Output the lines of the listing below word for word, from the line containing "At what (x,y)" through the end of the listing. Leave the pictures out of your answer.

[[ Source data open ]]

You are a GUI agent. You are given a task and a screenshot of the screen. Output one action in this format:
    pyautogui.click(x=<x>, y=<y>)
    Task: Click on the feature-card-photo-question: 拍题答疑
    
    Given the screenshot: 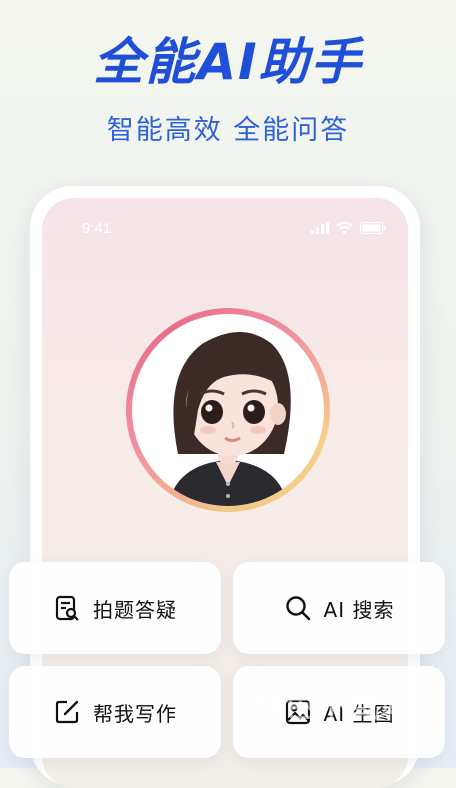 What is the action you would take?
    pyautogui.click(x=115, y=608)
    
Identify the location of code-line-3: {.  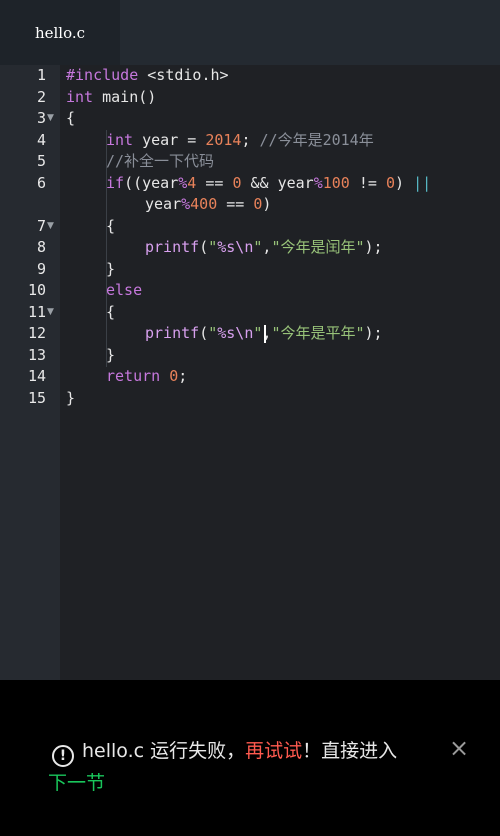
(71, 118).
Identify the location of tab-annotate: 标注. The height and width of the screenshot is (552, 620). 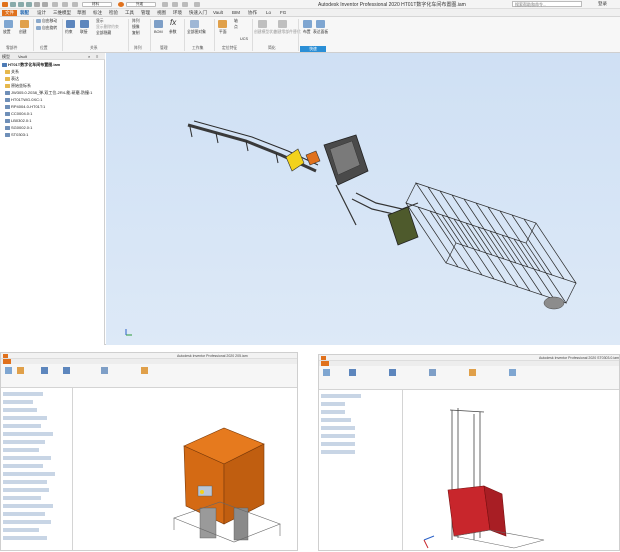
(98, 13).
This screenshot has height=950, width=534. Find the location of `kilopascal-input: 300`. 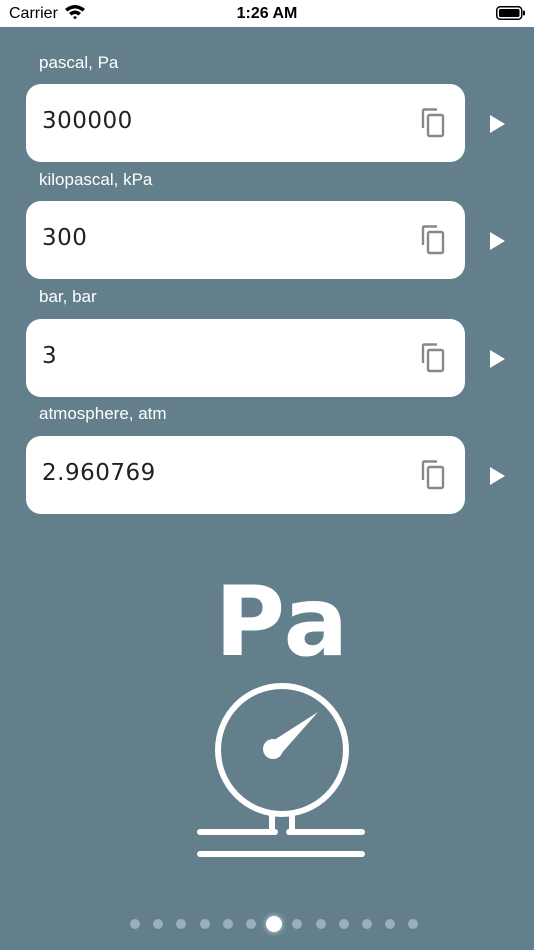

kilopascal-input: 300 is located at coordinates (246, 240).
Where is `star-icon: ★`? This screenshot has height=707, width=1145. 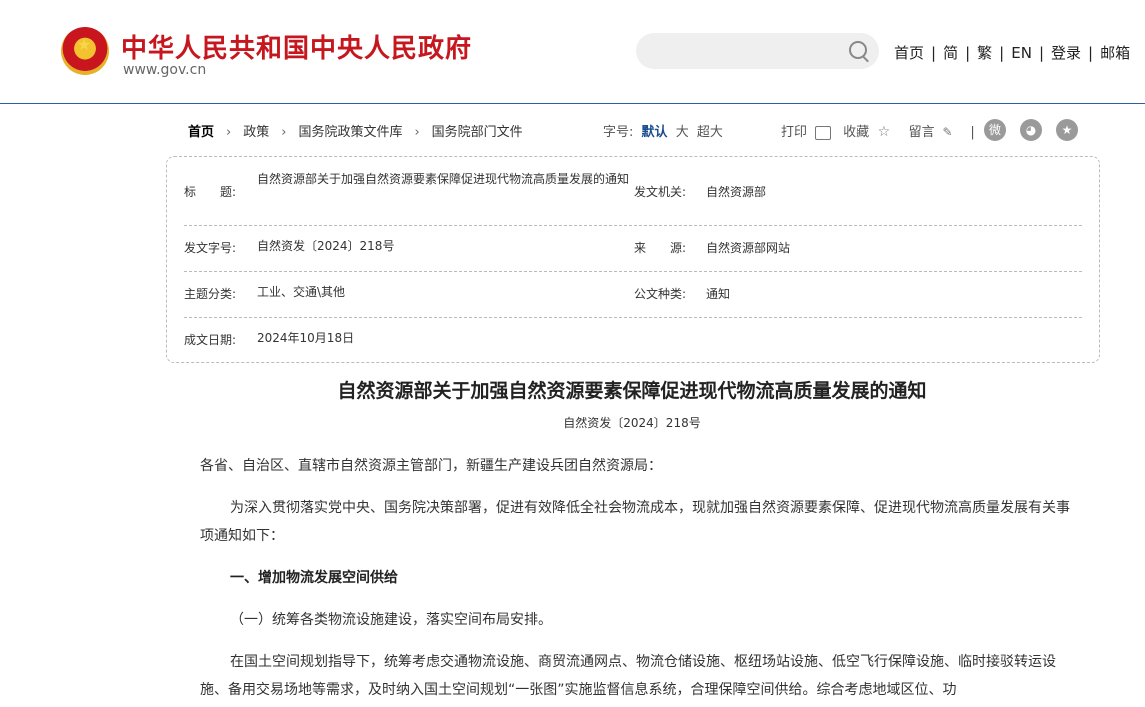
star-icon: ★ is located at coordinates (84, 44).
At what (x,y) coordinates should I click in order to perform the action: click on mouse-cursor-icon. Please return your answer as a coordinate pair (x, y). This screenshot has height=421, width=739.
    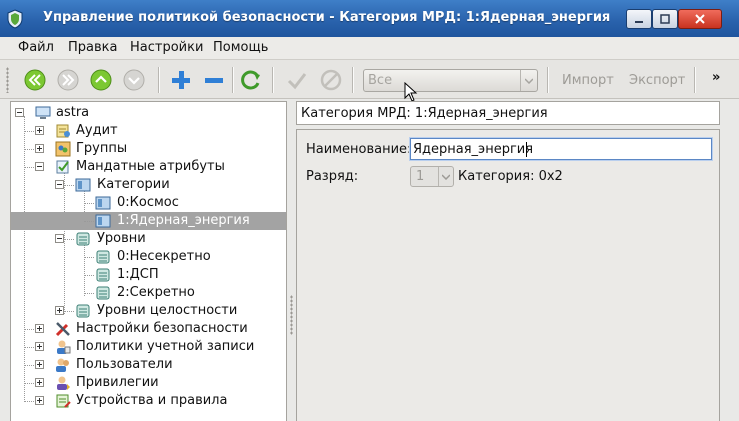
    Looking at the image, I should click on (411, 92).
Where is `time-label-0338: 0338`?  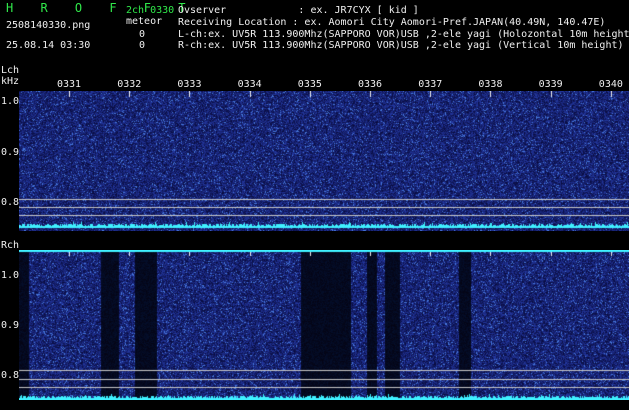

[[ Source data closed ]]

• [Response]
At what (x,y) coordinates should I click in order to perform the action: click on mouse-cursor-icon. Please return your answer as a coordinate pair (x, y). This screenshot has height=421, width=739.
    Looking at the image, I should click on (411, 92).
Where is `time-label-0338: 0338`?  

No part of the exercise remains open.